Warum das Evangelium auch jetzt eine gute Nachricht für Gläubige ist
Wenn Sie denken, dass das Christenleben von ständiger Entmutigung und seltenen Siegen über die Sünde geprägt sein soll, dann ist Ihr Evangelium zu klein. Es hat ein riesiges Loch. Genau in der Mitte. Es ist ein Evangelium, bei dem wahrscheinlich viel davon handelt, in den Himmel und nicht in die Hölle zu kommen, oder von Dingen, die man Ungläubigen sagt – oder sagen sollte. Wenn also jemand ankommt und über evangeliumszentriertes Leben redet, dann denken Sie, er meint damit den Himmel oder die Evangelisation, aber sicher nicht Jüngerschaft. Wenn man Sie fragt, würden Sie sagen, das Evangelium ist jetzt eine gute Nachricht für Gläubige aufgrund dessen, was es damals für Sie getan hat (Rechtfertigung) und was es in Zukunft für Sie tun wird, wenn Sie sterben bzw. wenn Jesus zurückkommt (Verherrlichung). Sie hätten nicht viel – bzw. gar nichts – über Heiligung zu sagen. Auch hier würde ich sagen, Sie haben etwas absolut Zentrales am Evangelium übersehen – etwas zutiefst Hoffnungsvolles. Sie haben den Grund übersehen, warum das Evangelium gerade heute für Sie eine gute Nachricht ist, nicht nur gestern und morgen.
Was ist das Evangelium?
Das Evangelium ist die gute Nachricht, dass Gott Jesus gesandt hat, um das rückgängig zu machen, was Adam rückgängig gemacht hat (siehe z. B. Hebr 2,5-9; 1Kor 15,20-28; Röm 5,12-19): Jesus starb und auferstand für Sünder, so wie Gott versprochen hatte (1Kor 15,1-8). Es ist die gute Nachricht, dass wir wieder richtige Menschen sein können. Wir sind nicht mehr – wie Adam – aus Gottes Gegenwart ausgeschlossen und unter seinem Zorn. Der Garten – das Königreich – wurde mit einem Bonus zurückerlangt. Es ist die gute Nachricht, dass wir Söhne des zweiten Adam neu gemacht wurden – und nicht bloß gedanklich. Zwar noch nicht ganz (2Kor 3,18), aber tatsächlich, wirklich neu. Wir sind von Neuem geboren, sind neu gemacht worden, also wiedergeboren. Wir Söhne des zweiten Adam wurden neu gemacht, sind mit ihm zu neuem Leben erweckt worden. Seine Auferstehung garantiert unsere eigene (1Petr 1,3; Eph 2,5-6; u. a.). Wir sind neue Kreaturen (2Kor 5,17). Jawohl, das impliziert etwas ungemein Wichtiges für die Zukunft (1Kor 6,14; 2Kor 4,14). Und ja, es bedeutet, wir haben etwas, das wir jetzt unseren ungläubigen Nächsten sagen müssen, bevor es zu spät ist. Doch wir haben viel zu lange schon nicht verstanden, was das Evangelium für uns hier und jetzt bedeutet. Wir haben nicht erkannt, warum das Evangelium heute eine gute Nachricht für Christen ist.

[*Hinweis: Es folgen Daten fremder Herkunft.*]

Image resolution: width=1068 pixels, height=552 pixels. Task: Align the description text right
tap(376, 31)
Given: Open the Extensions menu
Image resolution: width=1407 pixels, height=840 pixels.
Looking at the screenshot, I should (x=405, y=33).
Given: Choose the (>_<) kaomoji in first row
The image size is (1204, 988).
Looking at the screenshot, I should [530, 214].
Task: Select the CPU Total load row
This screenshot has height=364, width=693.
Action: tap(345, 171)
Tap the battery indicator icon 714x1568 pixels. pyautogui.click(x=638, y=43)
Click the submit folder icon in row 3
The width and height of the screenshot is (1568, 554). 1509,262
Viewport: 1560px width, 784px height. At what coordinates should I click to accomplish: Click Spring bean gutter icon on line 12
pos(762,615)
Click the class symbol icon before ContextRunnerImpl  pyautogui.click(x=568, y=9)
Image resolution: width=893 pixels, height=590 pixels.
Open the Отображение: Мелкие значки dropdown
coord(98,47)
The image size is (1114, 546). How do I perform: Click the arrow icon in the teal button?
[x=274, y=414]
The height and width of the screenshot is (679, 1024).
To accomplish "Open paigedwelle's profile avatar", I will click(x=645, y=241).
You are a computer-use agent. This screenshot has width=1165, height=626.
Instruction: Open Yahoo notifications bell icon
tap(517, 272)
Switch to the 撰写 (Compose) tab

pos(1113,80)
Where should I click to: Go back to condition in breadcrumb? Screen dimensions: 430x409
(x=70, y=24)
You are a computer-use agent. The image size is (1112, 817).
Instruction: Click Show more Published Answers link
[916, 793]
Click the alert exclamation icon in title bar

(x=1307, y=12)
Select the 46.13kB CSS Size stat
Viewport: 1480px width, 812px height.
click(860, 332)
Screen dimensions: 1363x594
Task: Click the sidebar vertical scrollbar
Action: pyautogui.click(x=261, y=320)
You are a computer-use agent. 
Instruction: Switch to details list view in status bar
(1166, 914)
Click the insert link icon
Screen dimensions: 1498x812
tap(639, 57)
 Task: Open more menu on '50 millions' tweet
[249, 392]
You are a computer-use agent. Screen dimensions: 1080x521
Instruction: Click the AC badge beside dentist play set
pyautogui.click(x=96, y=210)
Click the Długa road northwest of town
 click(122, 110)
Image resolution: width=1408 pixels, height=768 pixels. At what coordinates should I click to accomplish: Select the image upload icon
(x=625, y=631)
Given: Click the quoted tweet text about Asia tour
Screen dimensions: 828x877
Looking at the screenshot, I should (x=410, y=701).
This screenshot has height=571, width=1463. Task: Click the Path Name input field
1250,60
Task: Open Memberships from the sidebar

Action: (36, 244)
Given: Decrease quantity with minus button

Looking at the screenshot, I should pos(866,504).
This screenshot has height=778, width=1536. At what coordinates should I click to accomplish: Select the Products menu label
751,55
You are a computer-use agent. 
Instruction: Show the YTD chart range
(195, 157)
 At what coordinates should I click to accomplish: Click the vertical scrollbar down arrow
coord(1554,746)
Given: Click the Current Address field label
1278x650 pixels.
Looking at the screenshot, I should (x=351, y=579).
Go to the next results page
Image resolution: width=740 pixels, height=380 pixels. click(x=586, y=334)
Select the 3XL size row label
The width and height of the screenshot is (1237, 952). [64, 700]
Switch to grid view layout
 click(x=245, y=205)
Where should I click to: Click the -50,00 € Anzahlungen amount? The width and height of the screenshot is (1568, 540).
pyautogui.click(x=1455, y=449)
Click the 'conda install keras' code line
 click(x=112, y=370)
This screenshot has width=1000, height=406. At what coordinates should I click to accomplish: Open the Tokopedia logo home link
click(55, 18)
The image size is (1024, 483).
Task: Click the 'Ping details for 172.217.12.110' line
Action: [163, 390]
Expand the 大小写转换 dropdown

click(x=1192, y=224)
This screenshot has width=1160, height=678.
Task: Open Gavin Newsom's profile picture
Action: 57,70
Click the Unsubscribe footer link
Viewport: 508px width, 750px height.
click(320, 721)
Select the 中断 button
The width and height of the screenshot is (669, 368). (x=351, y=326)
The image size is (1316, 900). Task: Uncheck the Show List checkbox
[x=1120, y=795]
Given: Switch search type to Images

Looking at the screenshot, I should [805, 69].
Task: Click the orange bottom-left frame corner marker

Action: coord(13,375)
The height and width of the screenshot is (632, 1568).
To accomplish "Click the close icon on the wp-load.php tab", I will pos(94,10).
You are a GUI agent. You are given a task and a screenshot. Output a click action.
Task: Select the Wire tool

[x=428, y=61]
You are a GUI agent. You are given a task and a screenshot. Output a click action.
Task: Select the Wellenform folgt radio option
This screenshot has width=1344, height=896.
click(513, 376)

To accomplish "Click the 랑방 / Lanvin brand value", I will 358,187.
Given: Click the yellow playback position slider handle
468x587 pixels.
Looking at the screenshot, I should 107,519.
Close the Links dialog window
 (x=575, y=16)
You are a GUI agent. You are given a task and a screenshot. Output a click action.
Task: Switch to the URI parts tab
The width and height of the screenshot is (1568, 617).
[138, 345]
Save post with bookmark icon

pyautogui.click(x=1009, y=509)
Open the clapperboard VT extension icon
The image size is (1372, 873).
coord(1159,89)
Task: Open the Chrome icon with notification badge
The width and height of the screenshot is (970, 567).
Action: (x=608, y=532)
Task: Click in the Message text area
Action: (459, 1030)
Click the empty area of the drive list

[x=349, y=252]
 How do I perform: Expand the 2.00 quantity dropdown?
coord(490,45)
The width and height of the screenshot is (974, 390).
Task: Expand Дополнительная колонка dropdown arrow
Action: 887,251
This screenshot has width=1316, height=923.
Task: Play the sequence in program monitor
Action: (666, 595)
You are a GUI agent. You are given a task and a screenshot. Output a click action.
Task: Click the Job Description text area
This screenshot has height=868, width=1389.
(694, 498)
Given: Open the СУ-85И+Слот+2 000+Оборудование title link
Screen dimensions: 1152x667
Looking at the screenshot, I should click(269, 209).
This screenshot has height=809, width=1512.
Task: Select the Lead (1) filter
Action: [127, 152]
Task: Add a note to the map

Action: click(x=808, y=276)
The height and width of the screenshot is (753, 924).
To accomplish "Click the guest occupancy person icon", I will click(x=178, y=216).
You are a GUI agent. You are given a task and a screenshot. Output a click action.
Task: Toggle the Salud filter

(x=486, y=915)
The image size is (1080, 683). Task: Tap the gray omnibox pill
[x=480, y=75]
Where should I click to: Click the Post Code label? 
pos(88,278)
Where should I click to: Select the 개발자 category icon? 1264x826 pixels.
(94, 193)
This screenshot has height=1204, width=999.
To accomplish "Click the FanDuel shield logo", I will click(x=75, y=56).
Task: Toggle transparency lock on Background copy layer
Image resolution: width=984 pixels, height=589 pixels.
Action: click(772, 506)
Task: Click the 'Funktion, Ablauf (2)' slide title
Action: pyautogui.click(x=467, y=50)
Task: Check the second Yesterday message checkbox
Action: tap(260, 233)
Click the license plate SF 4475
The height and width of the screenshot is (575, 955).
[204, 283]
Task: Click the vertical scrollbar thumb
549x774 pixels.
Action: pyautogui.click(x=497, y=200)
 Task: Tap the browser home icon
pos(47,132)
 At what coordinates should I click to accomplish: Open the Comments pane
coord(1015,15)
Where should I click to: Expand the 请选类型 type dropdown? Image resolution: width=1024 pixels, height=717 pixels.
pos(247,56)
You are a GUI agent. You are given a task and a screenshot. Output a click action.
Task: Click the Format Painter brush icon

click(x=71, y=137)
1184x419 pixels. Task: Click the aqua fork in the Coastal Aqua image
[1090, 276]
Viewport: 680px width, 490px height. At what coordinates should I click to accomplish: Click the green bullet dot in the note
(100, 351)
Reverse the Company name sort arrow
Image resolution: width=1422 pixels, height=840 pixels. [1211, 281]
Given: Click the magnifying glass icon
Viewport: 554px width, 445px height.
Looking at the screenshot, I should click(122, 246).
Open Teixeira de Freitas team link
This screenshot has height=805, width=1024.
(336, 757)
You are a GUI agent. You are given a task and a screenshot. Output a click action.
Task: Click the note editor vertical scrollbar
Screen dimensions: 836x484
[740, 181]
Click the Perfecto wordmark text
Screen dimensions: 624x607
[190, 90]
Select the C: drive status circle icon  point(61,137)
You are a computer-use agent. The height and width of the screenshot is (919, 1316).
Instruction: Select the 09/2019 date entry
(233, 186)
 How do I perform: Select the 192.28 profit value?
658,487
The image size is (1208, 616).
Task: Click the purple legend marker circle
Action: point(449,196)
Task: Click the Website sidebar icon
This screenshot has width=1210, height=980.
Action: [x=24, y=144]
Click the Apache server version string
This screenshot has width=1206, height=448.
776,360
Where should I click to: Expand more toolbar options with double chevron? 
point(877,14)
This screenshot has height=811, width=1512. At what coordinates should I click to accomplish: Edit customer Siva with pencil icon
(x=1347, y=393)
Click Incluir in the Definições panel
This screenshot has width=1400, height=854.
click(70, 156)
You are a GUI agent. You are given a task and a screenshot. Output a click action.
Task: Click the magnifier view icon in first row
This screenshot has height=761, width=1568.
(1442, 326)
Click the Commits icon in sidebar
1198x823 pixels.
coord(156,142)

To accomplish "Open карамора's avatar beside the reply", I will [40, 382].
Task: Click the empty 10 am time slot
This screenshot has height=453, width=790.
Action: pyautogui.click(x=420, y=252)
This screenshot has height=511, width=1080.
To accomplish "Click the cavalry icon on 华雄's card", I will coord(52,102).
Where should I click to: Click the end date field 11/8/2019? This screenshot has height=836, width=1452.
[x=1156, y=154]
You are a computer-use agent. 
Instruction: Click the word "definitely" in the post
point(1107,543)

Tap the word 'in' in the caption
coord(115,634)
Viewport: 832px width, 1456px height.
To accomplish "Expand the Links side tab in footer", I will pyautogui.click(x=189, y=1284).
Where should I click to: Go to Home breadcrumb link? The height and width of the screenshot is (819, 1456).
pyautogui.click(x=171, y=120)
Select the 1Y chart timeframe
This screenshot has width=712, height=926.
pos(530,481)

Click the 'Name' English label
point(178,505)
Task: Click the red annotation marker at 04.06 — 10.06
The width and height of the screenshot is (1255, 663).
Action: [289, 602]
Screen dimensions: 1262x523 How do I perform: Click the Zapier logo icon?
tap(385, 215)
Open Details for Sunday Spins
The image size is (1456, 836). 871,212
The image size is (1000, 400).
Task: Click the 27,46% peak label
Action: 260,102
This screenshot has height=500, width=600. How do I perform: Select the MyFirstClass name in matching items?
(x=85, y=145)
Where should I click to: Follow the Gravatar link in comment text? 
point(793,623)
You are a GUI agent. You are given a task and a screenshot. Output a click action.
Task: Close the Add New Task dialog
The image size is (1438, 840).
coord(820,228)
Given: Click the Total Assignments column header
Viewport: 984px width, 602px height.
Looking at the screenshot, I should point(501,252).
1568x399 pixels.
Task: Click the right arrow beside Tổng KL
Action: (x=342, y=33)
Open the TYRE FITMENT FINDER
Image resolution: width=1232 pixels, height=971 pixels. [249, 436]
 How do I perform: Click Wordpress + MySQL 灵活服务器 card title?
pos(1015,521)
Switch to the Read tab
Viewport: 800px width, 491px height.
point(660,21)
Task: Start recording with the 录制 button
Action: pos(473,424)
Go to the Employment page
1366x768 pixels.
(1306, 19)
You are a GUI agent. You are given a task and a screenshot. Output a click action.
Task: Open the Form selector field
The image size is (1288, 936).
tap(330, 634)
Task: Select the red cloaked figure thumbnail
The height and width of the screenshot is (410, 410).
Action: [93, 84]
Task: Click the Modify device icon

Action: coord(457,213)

Was bedeutet das Evangelium jetzt für Christen?
Erstens: Wenn uns neues Leben geschenkt wurde, wenn wir mit Christus auferweckt wurden, dann sind wir nicht mehr Sklaven der Sünde (Röm 7,1-6; vgl. 6,14; 8,2.12). Dieser alte, schreckliche, unterdrückende Tyrann wurde gestürzt, entthront. Und sein Chef, der Teufel, wurde besiegt (Heb 2,14-16). Mit anderen Worten: Das Evangelium ist eine gute Nachricht für uns, weil es uns die Freiheit gibt, nicht zu sündigen. Ja, die Botschaft ist sogar noch besser: Dieselbe Macht, die den Tod und den Teufel besiegt hat – die Macht, die Christus von den Toten erweckt hat – wirkt jetzt in uns durch Gottes erquickenden Geist (Eph 1,19-21). Zweitens: Wenn uns neues Leben geschenkt wurde, wenn wir mit Christus auferweckt wurden, dann können wir das tun, wozu wir geschaffen wurden. Wir können die Dinge tun, die unseren Schöpfer ehren oder – um dasselbe nochmal zu sagen – die uns absolute Freude bringen. Die Botschaft ist aber sogar noch besser: Wenn uns neues Leben gegeben wurde, dann werden wir das tun, wozu wir geschaffen wurden. Wir werden – in diesem Leben – nie vollkommen sein, doch wir werden die guten Werke tun, die Gott für uns im Voraus bereitet hat (Eph 2,10). Wir werden nicht nach demselben Muster und mit derselben Häufigkeit weiter sündigen (1Jo 3,9). Wir werden Gott und andere lieben und die Welt überwinden (1Jo 5,2-5). All das ist möglich, weil Gott in uns lebt und unser neues Leben sicherstellt und es kontinuierlich mit Kraft versorgt.
Na und?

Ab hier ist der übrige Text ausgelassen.